Top of DATASET RECORDS

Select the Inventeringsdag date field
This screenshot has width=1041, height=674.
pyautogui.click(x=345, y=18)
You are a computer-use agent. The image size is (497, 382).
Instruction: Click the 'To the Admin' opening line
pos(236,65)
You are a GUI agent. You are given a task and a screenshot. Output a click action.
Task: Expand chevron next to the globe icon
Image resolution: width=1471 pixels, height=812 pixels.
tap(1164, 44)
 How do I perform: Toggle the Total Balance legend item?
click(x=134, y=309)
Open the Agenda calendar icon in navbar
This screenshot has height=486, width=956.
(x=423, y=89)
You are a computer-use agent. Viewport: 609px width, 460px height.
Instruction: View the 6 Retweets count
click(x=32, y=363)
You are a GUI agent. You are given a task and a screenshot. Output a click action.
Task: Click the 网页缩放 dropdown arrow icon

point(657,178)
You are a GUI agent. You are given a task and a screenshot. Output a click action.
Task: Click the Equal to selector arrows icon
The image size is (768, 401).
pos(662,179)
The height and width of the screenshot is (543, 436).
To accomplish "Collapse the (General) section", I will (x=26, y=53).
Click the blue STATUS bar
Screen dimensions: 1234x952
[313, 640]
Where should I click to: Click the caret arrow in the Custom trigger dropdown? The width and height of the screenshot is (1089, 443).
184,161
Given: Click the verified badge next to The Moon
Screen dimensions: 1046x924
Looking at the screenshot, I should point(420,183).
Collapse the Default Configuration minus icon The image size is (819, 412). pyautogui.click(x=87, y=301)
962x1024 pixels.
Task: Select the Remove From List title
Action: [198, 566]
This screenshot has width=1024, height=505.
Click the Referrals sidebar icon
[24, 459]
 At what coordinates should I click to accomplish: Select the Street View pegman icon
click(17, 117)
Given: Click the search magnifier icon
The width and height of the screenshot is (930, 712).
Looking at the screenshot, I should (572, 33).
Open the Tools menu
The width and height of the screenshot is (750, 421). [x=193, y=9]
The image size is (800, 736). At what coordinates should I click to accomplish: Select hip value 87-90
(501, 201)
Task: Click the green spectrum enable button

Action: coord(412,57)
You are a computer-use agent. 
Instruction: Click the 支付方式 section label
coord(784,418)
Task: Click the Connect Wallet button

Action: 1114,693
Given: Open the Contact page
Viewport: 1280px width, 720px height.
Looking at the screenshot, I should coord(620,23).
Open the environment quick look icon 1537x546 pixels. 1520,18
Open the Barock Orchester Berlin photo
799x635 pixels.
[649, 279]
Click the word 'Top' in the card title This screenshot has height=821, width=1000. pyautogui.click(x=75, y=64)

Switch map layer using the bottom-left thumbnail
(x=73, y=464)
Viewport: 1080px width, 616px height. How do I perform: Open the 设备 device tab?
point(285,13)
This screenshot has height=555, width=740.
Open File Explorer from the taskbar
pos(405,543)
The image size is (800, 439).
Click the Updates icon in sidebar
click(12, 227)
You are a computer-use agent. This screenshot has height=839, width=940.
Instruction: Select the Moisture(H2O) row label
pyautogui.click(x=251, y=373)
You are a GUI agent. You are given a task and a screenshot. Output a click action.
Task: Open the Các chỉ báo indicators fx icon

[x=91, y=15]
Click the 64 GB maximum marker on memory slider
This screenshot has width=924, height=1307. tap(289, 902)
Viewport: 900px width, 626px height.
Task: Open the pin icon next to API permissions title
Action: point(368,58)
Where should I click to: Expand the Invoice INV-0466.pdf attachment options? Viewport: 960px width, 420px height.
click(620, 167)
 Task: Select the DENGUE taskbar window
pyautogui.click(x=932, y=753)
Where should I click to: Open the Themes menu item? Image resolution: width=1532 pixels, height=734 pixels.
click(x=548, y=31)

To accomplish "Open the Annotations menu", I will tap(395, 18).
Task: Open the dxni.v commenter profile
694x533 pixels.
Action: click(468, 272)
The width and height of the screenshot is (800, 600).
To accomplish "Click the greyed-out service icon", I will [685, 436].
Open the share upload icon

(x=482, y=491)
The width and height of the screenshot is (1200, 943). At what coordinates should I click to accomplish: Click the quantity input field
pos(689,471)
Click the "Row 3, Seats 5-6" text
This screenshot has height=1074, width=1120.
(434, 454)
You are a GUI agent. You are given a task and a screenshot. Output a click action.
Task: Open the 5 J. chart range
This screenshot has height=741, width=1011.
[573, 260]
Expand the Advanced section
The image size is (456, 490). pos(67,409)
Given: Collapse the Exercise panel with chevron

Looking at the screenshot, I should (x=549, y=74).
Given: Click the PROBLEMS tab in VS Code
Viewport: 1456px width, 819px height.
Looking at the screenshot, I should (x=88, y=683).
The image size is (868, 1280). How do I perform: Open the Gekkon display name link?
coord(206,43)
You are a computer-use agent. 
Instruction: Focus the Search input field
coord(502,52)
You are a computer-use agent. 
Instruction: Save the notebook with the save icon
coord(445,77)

Bottom of DATASET RECORDS

**THE TASK:**
Start at the line containing "694x533 pixels." and return each line up to and including the last line of the material.

**OUTPUT:**
694x533 pixels.
Action: click(468, 272)
The width and height of the screenshot is (800, 600).
To accomplish "Click the greyed-out service icon", I will [685, 436].
Open the share upload icon

(x=482, y=491)
The width and height of the screenshot is (1200, 943). At what coordinates should I click to accomplish: Click the quantity input field
pos(689,471)
Click the "Row 3, Seats 5-6" text
This screenshot has height=1074, width=1120.
(434, 454)
You are a GUI agent. You are given a task and a screenshot. Output a click action.
Task: Open the 5 J. chart range
This screenshot has height=741, width=1011.
[573, 260]
Expand the Advanced section
The image size is (456, 490). pos(67,409)
Given: Collapse the Exercise panel with chevron

Looking at the screenshot, I should (x=549, y=74).
Given: Click the PROBLEMS tab in VS Code
Viewport: 1456px width, 819px height.
Looking at the screenshot, I should (x=88, y=683).
The image size is (868, 1280). How do I perform: Open the Gekkon display name link?
coord(206,43)
You are a computer-use agent. 
Instruction: Focus the Search input field
coord(502,52)
You are a computer-use agent. 
Instruction: Save the notebook with the save icon
coord(445,77)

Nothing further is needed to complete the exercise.